Provided entries.

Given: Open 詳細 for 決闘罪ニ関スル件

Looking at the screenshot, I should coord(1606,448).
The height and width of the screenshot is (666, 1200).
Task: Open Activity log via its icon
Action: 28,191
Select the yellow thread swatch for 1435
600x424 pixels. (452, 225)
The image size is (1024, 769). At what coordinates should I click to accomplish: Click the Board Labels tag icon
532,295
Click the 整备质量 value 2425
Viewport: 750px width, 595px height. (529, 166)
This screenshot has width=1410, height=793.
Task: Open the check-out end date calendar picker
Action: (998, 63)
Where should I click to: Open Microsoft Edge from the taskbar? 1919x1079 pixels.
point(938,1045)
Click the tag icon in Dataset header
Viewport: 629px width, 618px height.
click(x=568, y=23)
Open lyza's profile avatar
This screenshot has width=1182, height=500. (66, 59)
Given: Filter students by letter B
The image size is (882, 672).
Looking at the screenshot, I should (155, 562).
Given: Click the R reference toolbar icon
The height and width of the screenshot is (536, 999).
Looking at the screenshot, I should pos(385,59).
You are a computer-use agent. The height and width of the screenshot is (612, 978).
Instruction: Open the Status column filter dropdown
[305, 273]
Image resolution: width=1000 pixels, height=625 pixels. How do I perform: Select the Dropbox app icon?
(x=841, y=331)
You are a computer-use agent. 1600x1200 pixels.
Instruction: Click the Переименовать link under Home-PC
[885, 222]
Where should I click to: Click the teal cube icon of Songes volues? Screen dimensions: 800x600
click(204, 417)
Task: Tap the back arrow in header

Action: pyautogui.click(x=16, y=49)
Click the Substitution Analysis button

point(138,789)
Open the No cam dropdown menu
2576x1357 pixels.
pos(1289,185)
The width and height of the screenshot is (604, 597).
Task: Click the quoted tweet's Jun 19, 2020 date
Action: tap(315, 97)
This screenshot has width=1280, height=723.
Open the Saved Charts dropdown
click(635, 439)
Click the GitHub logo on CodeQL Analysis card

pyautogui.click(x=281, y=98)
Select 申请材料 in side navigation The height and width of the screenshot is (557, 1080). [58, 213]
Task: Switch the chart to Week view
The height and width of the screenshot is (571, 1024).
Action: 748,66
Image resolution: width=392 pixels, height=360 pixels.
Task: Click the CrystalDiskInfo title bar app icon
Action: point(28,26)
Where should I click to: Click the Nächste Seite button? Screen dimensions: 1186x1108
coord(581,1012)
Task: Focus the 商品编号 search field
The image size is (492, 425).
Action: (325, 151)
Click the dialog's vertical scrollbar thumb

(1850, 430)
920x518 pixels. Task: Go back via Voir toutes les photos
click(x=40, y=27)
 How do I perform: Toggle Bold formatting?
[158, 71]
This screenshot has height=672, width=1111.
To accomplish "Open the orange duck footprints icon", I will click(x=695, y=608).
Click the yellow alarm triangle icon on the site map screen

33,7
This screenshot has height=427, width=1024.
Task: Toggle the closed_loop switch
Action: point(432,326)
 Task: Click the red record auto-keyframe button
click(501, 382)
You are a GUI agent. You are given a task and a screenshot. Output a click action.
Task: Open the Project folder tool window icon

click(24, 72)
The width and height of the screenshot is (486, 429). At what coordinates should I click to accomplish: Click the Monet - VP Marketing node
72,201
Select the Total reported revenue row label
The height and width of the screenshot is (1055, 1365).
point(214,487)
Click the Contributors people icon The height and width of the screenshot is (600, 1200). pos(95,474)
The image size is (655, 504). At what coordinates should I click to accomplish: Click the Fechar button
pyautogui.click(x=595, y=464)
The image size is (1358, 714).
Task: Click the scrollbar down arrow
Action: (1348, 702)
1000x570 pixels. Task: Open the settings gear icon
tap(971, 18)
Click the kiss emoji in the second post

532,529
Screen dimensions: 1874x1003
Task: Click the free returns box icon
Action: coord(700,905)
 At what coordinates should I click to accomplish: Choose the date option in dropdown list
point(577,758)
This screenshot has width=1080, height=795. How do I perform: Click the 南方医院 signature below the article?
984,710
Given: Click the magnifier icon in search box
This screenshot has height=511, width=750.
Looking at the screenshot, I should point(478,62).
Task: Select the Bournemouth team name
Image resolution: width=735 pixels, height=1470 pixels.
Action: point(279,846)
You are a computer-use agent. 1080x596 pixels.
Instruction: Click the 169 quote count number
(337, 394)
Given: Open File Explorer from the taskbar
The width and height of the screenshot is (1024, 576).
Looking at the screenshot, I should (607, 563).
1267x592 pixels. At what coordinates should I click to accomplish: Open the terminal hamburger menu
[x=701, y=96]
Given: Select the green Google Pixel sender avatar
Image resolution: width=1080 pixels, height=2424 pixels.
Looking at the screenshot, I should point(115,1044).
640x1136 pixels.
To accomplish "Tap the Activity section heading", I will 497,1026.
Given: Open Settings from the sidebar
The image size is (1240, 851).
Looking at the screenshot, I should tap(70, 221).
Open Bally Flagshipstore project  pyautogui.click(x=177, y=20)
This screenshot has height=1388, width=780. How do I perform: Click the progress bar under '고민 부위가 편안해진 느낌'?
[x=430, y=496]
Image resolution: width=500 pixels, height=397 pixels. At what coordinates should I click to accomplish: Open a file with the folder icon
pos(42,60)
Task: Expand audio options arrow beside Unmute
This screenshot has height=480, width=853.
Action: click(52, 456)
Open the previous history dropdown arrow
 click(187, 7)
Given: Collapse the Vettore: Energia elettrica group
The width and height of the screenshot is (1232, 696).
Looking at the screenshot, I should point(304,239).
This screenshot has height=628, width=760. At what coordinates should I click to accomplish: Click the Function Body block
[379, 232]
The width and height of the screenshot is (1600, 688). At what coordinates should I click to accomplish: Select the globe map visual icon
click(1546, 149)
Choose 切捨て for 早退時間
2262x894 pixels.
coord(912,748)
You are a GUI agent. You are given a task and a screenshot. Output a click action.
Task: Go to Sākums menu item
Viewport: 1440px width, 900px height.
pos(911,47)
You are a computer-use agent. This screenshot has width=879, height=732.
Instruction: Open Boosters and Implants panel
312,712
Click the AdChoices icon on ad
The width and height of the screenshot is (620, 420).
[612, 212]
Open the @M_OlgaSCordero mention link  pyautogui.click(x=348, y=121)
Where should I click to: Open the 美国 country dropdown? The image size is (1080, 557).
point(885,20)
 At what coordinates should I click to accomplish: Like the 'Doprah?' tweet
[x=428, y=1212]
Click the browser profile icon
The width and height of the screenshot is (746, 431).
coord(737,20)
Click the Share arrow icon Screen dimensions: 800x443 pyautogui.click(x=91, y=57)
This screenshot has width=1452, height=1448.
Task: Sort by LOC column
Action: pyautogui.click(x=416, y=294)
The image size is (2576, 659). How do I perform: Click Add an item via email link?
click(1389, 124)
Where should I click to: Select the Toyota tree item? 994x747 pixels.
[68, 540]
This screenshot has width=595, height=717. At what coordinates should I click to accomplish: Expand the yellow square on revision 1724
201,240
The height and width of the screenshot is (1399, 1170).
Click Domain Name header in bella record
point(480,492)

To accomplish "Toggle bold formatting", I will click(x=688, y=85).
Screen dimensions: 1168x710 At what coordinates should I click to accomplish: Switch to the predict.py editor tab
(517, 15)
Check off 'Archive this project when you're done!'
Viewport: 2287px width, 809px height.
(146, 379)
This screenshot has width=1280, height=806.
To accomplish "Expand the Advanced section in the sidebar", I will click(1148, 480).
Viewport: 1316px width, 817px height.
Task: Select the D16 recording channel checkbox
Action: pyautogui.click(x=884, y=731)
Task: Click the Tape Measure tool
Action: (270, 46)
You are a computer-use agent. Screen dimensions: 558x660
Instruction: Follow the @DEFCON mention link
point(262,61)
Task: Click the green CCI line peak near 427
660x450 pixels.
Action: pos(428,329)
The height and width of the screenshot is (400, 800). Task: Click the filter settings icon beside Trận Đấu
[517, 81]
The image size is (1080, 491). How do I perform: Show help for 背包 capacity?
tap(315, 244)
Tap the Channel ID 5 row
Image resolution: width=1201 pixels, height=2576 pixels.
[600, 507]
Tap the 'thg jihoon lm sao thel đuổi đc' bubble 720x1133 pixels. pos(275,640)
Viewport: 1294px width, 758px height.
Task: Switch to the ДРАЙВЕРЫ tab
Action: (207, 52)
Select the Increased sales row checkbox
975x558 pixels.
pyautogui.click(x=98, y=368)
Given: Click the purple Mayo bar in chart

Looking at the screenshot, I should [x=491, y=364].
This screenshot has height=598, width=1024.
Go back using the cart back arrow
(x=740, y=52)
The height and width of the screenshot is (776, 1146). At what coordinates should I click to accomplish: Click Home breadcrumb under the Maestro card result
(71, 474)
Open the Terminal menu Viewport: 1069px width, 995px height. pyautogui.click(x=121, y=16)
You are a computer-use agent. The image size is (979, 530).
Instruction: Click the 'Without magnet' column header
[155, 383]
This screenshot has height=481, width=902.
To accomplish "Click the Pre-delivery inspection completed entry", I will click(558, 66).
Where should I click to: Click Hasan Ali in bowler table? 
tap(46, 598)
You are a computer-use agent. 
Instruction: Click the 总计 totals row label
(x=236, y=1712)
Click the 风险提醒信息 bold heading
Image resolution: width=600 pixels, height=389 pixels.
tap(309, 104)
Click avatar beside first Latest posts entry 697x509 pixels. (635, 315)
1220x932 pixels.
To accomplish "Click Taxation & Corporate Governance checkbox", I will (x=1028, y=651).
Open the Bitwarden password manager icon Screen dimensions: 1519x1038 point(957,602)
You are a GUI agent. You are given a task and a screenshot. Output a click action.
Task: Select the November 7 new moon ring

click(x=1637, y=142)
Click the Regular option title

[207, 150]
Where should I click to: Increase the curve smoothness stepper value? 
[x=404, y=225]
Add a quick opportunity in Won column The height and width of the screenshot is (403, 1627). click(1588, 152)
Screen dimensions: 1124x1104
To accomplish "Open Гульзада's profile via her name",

Work required.
Write out the material above exactly, please, from its first line up to and including the line where "Open the No cam dropdown menu" appears, and stop there.

Task answer.
Given: Open 詳細 for 決闘罪ニ関スル件

Looking at the screenshot, I should coord(1606,448).
The height and width of the screenshot is (666, 1200).
Task: Open Activity log via its icon
Action: 28,191
Select the yellow thread swatch for 1435
600x424 pixels. (452, 225)
The image size is (1024, 769). At what coordinates should I click to accomplish: Click the Board Labels tag icon
532,295
Click the 整备质量 value 2425
Viewport: 750px width, 595px height. (529, 166)
This screenshot has width=1410, height=793.
Task: Open the check-out end date calendar picker
Action: (998, 63)
Where should I click to: Open Microsoft Edge from the taskbar? 1919x1079 pixels.
point(938,1045)
Click the tag icon in Dataset header
Viewport: 629px width, 618px height.
click(x=568, y=23)
Open lyza's profile avatar
This screenshot has width=1182, height=500. (66, 59)
Given: Filter students by letter B
The image size is (882, 672).
Looking at the screenshot, I should (155, 562).
Given: Click the R reference toolbar icon
The height and width of the screenshot is (536, 999).
Looking at the screenshot, I should pos(385,59).
You are a computer-use agent. The height and width of the screenshot is (612, 978).
Instruction: Open the Status column filter dropdown
[305, 273]
Image resolution: width=1000 pixels, height=625 pixels. How do I perform: Select the Dropbox app icon?
(x=841, y=331)
You are a computer-use agent. 1600x1200 pixels.
Instruction: Click the Переименовать link under Home-PC
[885, 222]
Where should I click to: Click the teal cube icon of Songes volues? Screen dimensions: 800x600
click(204, 417)
Task: Tap the back arrow in header

Action: pyautogui.click(x=16, y=49)
Click the Substitution Analysis button

point(138,789)
Open the No cam dropdown menu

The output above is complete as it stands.